COPENHAGEN, Denmark (AP) — People in Estonia no longer can use negative test results to obtain the coronavirus certificates needed to attend sporting events, movie showings, indoor public meetings and other events.
As of Monday, only proof of vaccination or having recovered from COVID-19 are accepted as the basis for obtaining a certificate. Authorities said the rule, along with another requiring masks in indoor public places, will remain in place until Jan. 10.
It wasn’t immediately clear why the government disqualified negative test results from the certificate process, although concerns about the reliability of some tests could be a factor.
Estonian Prime Minister Kaja Kallas said that among the people who have died of COVID-19 in the Baltic nation, there are five times more unvaccinated people than people who have been vaccinated.
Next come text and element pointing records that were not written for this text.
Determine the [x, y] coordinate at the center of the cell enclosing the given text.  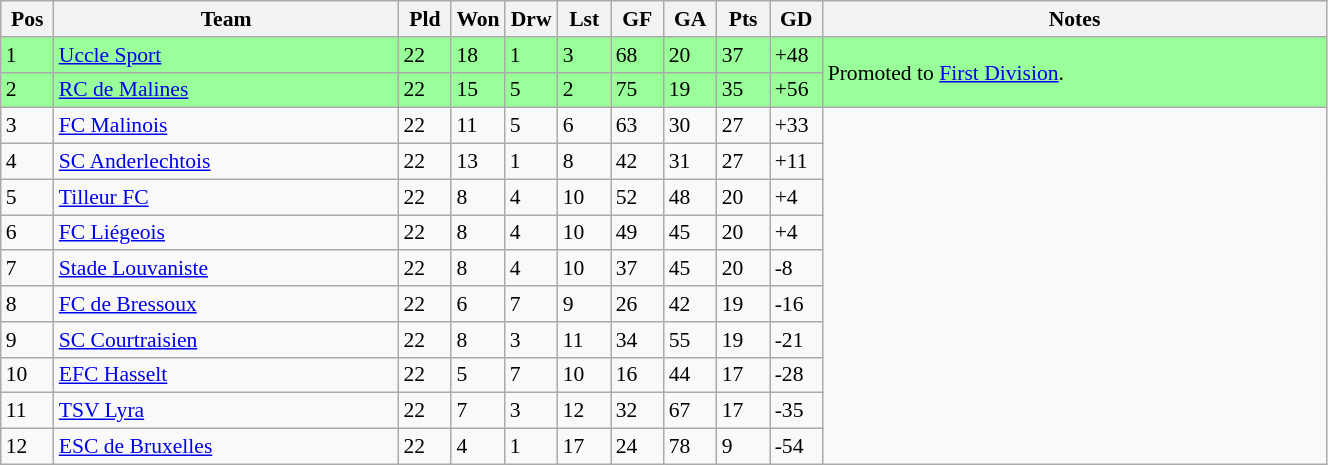
Tilleur FC [226, 197]
32 [638, 411]
31 [690, 162]
48 [690, 197]
-16 [796, 304]
35 [744, 90]
GD [796, 19]
-28 [796, 375]
+33 [796, 126]
52 [638, 197]
GF [638, 19]
-35 [796, 411]
FC Liégeois [226, 233]
RC de Malines [226, 90]
GA [690, 19]
Team [226, 19]
+56 [796, 90]
SC Courtraisien [226, 340]
Uccle Sport [226, 55]
75 [638, 90]
EFC Hasselt [226, 375]
TSV Lyra [226, 411]
24 [638, 447]
Lst [584, 19]
FC Malinois [226, 126]
Pos [28, 19]
+11 [796, 162]
ESC de Bruxelles [226, 447]
34 [638, 340]
63 [638, 126]
-54 [796, 447]
Notes [1075, 19]
68 [638, 55]
30 [690, 126]
Stade Louvaniste [226, 269]
55 [690, 340]
+48 [796, 55]
Pld [424, 19]
SC Anderlechtois [226, 162]
Won [478, 19]
-21 [796, 340]
26 [638, 304]
13 [478, 162]
49 [638, 233]
-8 [796, 269]
Pts [744, 19]
18 [478, 55]
67 [690, 411]
Drw [532, 19]
44 [690, 375]
FC de Bressoux [226, 304]
15 [478, 90]
16 [638, 375]
Promoted to First Division. [1075, 72]
78 [690, 447]
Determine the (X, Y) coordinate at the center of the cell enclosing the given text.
Kallas did not give the timeframe for the statistic.
Estonia on Monday reported 1,787 new daily cases, a number equivalent to its March pandemic peak.
On Sunday, the country’s 14-day coronavirus infection rate stood at 1,311.3 per 100,000 inhabitants, one of the highest in Europe, Estonian broadcaster ERR said.
The two other Baltic countries also are seeing worsening coronavirus situations.
Last week, Latvia entered a nearly monthlong lockdown that includes a nightly curfew and the closing of all shops except for those selling essential goods. The country has one of the European Union's lowest vaccination rates.
Latvia recorded 887 new cases and 21 deaths in 24 hours, the Baltic News Service said Monday, quoting official statistics.
Lithuania, the southernmost Baltic country, recorded 1,810 new daily cases and 25 deaths, according to the news service. The 14-day infection rate rose to 1,314.4 per 100,000 people.